— BEGIN —

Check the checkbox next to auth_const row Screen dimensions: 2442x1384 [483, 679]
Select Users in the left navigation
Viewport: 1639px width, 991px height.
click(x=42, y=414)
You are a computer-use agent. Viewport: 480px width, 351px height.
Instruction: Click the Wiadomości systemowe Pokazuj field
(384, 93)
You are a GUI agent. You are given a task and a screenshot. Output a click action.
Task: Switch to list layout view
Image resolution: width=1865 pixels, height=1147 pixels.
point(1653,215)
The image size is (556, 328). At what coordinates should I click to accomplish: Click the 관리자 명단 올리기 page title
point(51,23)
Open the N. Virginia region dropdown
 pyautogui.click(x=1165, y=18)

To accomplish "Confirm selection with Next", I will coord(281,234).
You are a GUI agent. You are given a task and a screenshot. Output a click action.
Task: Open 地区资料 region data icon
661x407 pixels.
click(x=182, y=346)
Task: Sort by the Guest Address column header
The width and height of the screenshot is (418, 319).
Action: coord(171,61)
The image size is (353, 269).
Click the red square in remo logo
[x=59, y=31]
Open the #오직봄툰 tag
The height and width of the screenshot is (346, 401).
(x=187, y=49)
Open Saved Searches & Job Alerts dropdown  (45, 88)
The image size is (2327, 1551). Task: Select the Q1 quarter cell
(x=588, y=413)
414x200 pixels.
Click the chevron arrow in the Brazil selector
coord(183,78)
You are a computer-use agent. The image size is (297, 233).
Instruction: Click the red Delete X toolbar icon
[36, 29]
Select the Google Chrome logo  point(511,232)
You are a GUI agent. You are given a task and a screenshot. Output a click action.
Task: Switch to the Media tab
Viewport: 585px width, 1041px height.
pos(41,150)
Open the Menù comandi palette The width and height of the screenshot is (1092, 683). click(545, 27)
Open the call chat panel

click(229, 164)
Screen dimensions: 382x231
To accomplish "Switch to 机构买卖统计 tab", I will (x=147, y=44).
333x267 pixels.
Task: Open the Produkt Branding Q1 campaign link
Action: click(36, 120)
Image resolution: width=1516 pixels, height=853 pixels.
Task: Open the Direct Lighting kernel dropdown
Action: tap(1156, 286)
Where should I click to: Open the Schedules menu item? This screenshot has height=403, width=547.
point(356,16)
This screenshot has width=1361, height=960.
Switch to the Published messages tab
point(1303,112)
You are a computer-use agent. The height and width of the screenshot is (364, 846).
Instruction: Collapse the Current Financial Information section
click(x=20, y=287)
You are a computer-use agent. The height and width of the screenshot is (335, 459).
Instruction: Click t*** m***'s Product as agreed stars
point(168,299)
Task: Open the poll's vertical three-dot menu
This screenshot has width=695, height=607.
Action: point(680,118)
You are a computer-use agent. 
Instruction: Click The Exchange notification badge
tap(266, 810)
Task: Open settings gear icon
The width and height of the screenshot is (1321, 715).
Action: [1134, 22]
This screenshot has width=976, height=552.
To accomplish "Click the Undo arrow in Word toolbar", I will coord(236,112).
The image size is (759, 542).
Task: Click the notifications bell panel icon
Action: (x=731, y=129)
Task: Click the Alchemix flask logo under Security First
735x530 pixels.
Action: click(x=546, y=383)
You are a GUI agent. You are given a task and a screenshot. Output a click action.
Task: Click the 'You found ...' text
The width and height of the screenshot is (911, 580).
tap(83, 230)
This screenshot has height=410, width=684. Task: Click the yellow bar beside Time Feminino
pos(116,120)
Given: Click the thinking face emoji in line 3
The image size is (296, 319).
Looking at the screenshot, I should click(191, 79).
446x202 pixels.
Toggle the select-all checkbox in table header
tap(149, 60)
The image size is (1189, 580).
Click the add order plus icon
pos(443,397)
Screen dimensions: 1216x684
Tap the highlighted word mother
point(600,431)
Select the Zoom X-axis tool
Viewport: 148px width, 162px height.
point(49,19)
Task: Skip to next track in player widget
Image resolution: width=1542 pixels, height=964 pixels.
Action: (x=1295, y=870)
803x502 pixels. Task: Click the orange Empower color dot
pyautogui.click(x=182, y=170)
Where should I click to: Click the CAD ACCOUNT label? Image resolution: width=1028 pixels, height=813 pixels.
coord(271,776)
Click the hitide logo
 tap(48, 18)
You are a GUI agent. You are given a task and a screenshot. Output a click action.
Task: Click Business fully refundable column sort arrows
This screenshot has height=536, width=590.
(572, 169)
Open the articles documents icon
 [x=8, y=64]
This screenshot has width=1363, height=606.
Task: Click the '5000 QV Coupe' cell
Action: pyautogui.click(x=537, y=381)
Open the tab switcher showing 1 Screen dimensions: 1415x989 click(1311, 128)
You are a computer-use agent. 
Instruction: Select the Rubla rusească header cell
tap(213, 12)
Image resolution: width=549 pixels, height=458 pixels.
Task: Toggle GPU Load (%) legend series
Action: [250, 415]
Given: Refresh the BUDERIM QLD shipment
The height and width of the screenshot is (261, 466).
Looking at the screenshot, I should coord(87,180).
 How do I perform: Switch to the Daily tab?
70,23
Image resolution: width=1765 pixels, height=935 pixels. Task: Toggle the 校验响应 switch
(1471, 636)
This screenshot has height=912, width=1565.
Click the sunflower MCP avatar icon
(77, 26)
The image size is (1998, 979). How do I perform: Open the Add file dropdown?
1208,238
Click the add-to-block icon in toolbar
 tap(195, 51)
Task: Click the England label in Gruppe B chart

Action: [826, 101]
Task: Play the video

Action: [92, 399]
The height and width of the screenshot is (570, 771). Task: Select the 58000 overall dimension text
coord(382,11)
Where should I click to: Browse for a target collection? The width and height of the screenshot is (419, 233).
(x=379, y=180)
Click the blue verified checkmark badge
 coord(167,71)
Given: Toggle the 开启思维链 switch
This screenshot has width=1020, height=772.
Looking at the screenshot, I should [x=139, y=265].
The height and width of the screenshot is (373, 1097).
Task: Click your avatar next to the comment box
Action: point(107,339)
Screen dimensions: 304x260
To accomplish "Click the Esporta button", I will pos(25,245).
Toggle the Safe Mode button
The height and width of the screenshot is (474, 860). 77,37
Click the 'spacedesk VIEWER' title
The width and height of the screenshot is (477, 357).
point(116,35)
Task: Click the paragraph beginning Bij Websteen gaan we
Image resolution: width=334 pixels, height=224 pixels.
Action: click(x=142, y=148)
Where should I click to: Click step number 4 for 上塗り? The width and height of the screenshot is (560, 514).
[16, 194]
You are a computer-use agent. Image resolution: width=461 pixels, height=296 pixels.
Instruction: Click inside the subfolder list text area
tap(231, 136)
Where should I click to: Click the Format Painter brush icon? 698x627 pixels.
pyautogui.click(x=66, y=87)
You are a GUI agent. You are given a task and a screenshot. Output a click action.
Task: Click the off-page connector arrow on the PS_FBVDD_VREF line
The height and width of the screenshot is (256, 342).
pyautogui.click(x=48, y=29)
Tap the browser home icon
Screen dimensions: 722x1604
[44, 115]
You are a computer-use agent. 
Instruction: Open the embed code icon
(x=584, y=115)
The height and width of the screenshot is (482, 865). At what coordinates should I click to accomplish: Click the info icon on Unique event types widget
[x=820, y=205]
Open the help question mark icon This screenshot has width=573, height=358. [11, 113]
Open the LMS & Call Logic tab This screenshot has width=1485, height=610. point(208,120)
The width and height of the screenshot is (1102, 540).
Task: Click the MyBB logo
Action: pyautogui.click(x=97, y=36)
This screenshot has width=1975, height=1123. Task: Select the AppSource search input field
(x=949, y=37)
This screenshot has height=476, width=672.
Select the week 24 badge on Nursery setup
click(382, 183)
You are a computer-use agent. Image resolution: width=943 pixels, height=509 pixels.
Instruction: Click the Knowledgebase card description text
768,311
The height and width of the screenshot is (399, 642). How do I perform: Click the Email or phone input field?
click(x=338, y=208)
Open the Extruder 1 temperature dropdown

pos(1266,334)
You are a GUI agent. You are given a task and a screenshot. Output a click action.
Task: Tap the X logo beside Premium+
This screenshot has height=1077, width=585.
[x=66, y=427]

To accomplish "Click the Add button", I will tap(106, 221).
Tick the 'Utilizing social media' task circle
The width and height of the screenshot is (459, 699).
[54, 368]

— END —

### What is being asked:
Please repeat these records word for word, beginning at the line that contains "Open the Menù" and stopping after the line that contains "tap(83, 230)".

### Task output:
Open the Menù comandi palette The width and height of the screenshot is (1092, 683). click(545, 27)
Open the call chat panel

click(229, 164)
Screen dimensions: 382x231
To accomplish "Switch to 机构买卖统计 tab", I will (x=147, y=44).
333x267 pixels.
Task: Open the Produkt Branding Q1 campaign link
Action: click(36, 120)
Image resolution: width=1516 pixels, height=853 pixels.
Task: Open the Direct Lighting kernel dropdown
Action: tap(1156, 286)
Where should I click to: Open the Schedules menu item? This screenshot has height=403, width=547.
point(356,16)
This screenshot has width=1361, height=960.
Switch to the Published messages tab
point(1303,112)
You are a computer-use agent. The height and width of the screenshot is (364, 846).
Instruction: Collapse the Current Financial Information section
click(x=20, y=287)
You are a computer-use agent. The height and width of the screenshot is (335, 459).
Instruction: Click t*** m***'s Product as agreed stars
point(168,299)
Task: Open the poll's vertical three-dot menu
This screenshot has width=695, height=607.
Action: point(680,118)
You are a computer-use agent. 
Instruction: Click The Exchange notification badge
tap(266, 810)
Task: Open settings gear icon
The width and height of the screenshot is (1321, 715).
Action: [1134, 22]
This screenshot has width=976, height=552.
To accomplish "Click the Undo arrow in Word toolbar", I will coord(236,112).
The image size is (759, 542).
Task: Click the notifications bell panel icon
Action: (x=731, y=129)
Task: Click the Alchemix flask logo under Security First
735x530 pixels.
Action: click(x=546, y=383)
You are a GUI agent. You are given a task and a screenshot. Output a click action.
Task: Click the 'You found ...' text
The width and height of the screenshot is (911, 580).
tap(83, 230)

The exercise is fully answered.